For public school districts, as with any venture, fiscal responsibility starts at the top. This means controlling administration costs in Michigan’s public schools, particularly since expenditures on administration have risen faster than other budgetary areas over the past three years. According to the S&P School Evaluation Services, central administration costs have increased more than twice as fast as instructional expenses, including teacher salaries. Building administration (principals and school directors), grew at about 5 percent, more than the 3 percent that teacher salaries increased over the same period. Combined, these administrative expenditures make up 10 percent of total annual education spending, or $1.4 billion. This translates to more than $846 per–pupil in administrative spending.
There are ways of trimming administrative costs through outsourcing, while potentially alleviating some of the problems associated with district-run administration. For example, Detroit Public Schools’ payroll system has been fraught with problems, mostly stemming from employees not being paid correctly; outsourcing this to a private company that has a pecuniary interest in its accuracy would likely solve the problem entirely.
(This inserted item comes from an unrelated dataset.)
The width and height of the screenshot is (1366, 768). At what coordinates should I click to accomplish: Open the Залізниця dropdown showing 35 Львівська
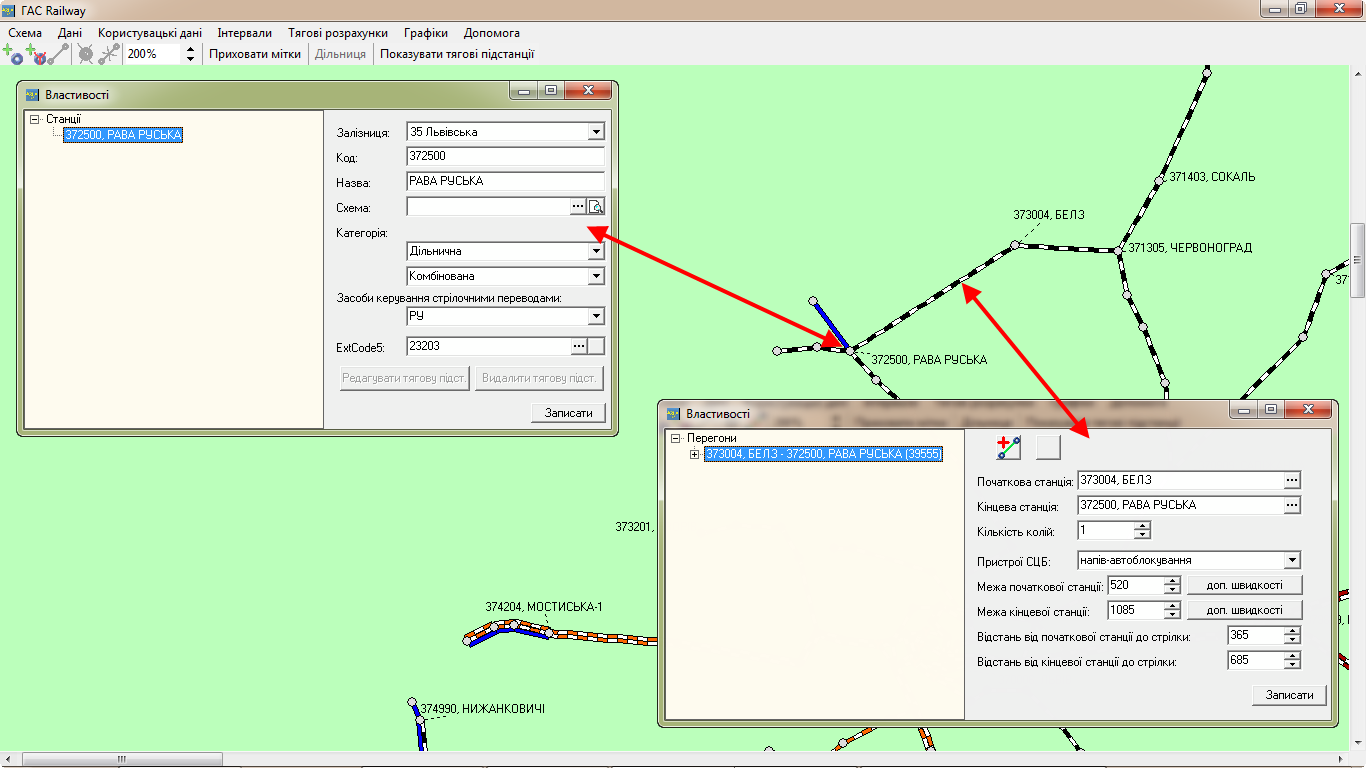click(x=596, y=132)

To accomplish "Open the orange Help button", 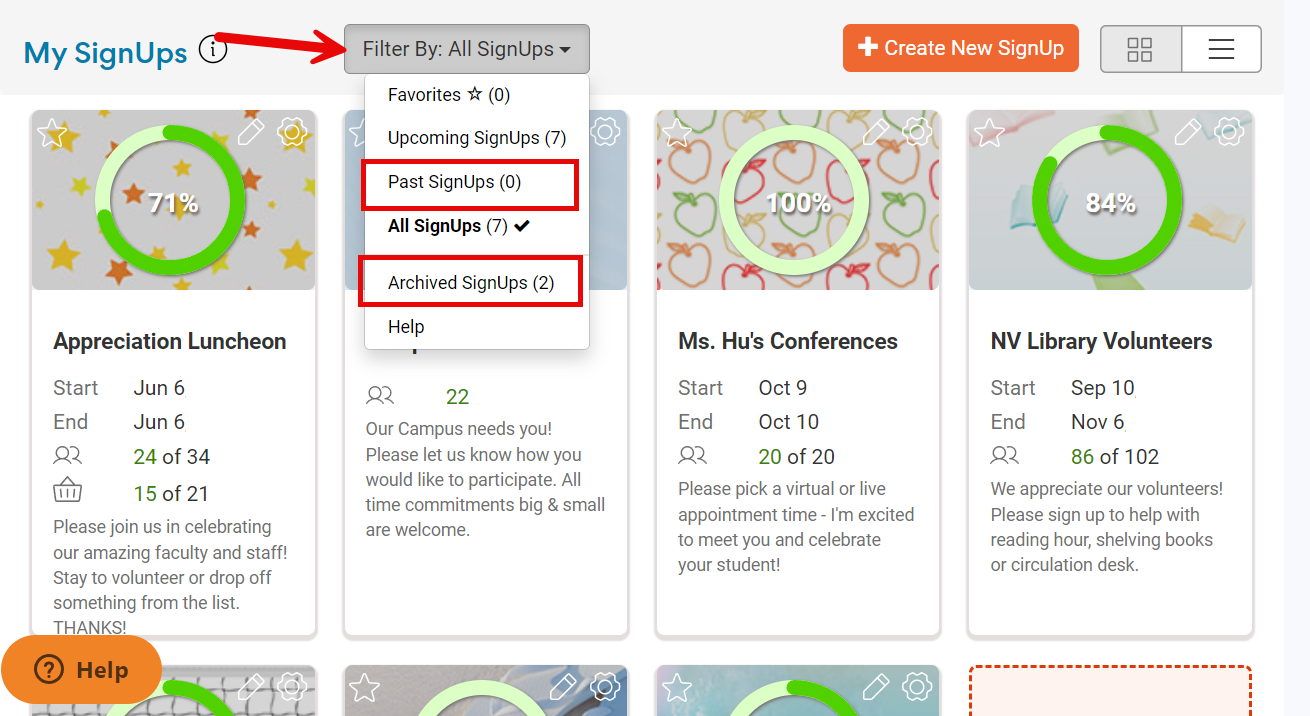I will (82, 670).
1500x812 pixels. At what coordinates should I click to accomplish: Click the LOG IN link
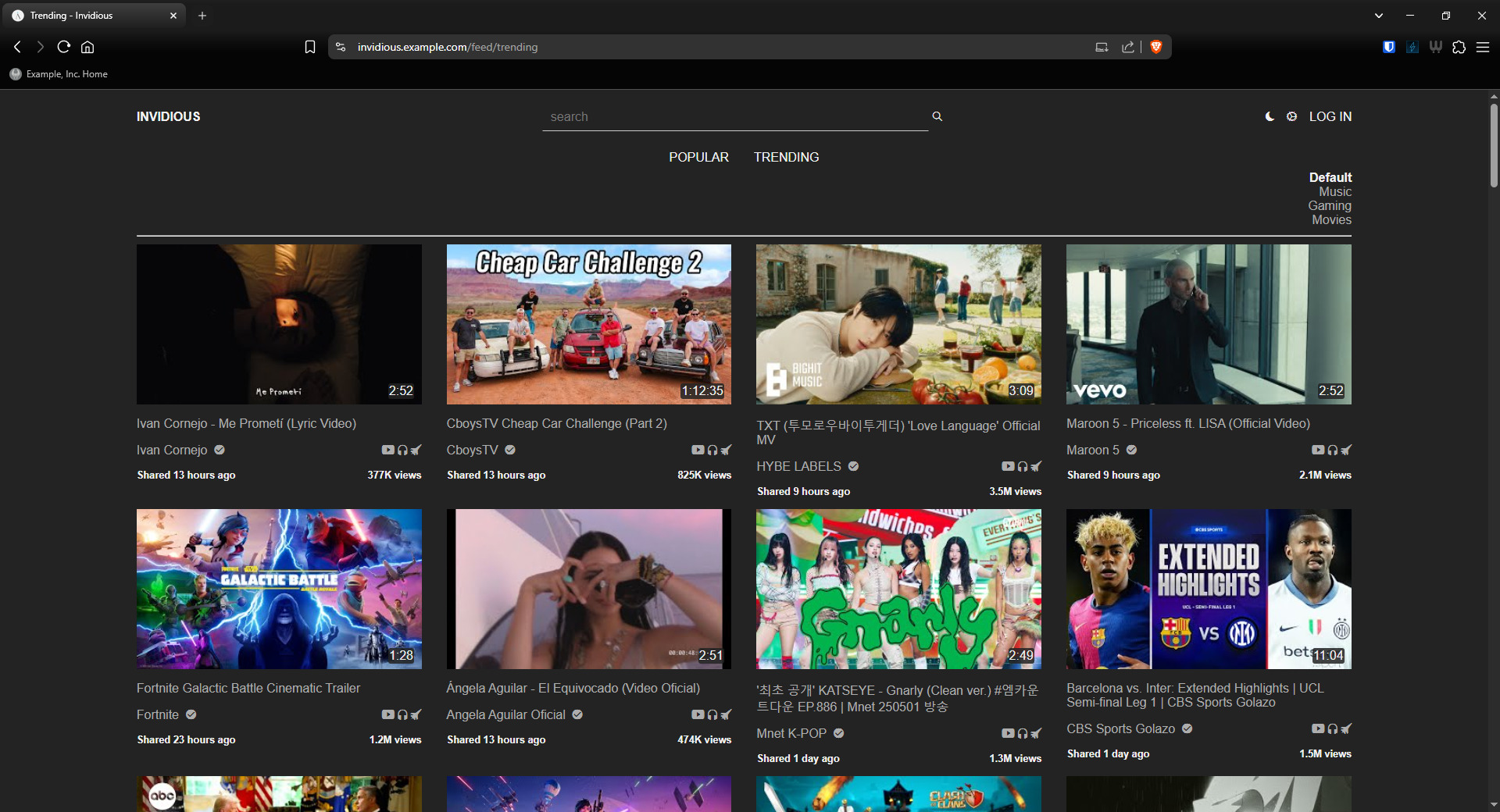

School districts of all sizes, though, could benefit from outsourcing administrative functions such as payroll services. The Texas State Comptroller of Public Account’s office (the state auditor) has been conducting school district performance reviews over the past few years. In these performance reviews, the Comptroller’s office estimates how much money could be saved through outsourcing certain administrative functions, among other fiscal recommendations. One example is the Eagle Pass Independent School District in the Rio Grande valley. The Comptroller’s office estimates that the 12,500-student school district could enjoy a net savings of nearly $43,000 per year if they outsourced their payroll functions. Mid–size districts in Michigan could realize similar savings.
Other administrative areas in which school districts should consider outsourcing include records management, benefits administration (flexible spending accounts, some insurance benefits, etc.) and even candidate recruitment.
Another way administrative costs can be reduced is by contracting out administrative functions entirely, which is precisely what happened a few years back in Minneapolis. That city’s school district became the first public school entity to name a private company to the position of school superintendent.
Minneapolis Public Schools (MPS) originally hired Public Strategies Group (PSG), a private consulting firm, in February 1993 to help balance its books. The district was $5 million in debt when PSG was hired. Around that time, MPS also hired a search firm to help locate a new superintendent. The district authorized the search firm to consider nontraditional candidates and even asked PSG if it would be interested in the position.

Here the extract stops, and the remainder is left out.